Published online by Cambridge University Press: 04 January 2025
Abstract Whose international matters, and why? How are geographic regions constructed? What are the channels of engagement between a place, its people, its institutions, and the world? How do we understand the non-West's influence in contemporary global interactions? From humanitarianism and activism to diplomacy and institutional networks, South Asia has been a crucial place for the elaboration of international politics, even before the twentieth century. South Asia Unbound gathers an interdisciplinary group of scholars from across the world to investigate South Asian global engagement at the local, regional, national, and supra-national levels, spanning the time before and after independence. Only by understanding its past entanglements with the world can we understand South Asia's increasing global importance today.

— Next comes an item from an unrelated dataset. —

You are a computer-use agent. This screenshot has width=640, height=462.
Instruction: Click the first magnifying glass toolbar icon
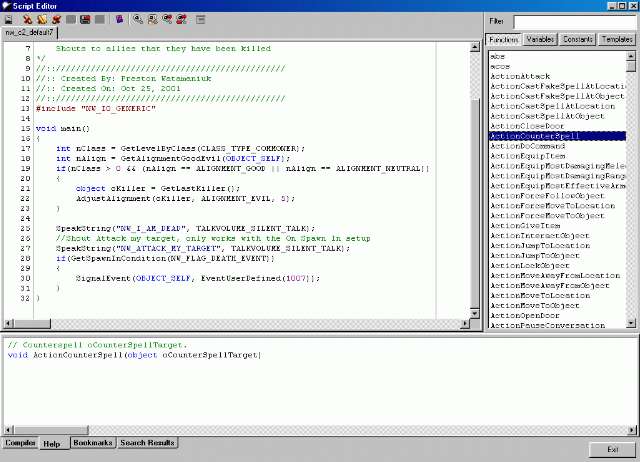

Key words: internationalism, decolonization, South Asia, space, scale, non-Western international relations
One month after Pakistan's independence, Lord Mountbatten, the subcontinent's final viceroy who stayed on as independent India's first governor-general, invited Mohammad Ali Jinnah to London to preside over an exhibition showcasing “the Art of India and Pakistan.” The Qaid-e-Azam asked to change it to “the Art of Hindustan and Pakistan.” No single country, he argued, held the rights to the name “India.” Jinnah was unsuccessful. Since 1947, “India” has exclusively been used to refer to Pakistan's neighbour – the neighbour that, by inheriting the Raj's treaty rights, obligations and diplomatic infrastructure, claimed the mantle of key successor to the Indian Empire. It was only decades later that an alternative name for the region as a whole, “South Asia,” started appearing. Even then, compared to geographic notions such as East Asia or the Middle East, or even the much more recent Indo-Pacific, the term met limited success. While South Asia was intended to replace “India” or “Indian subcontinent” in the post-colonial, post-partition era, the latter two terms nevertheless remain often more immediately recognizable. Not only that, but the very attempt to do away with them ends up, more often than not, underscoring India's long shadow over the region.
These naming issues betray the deep instability of the notion of South Asia, not just as a regional identity marker but as a category of analysis.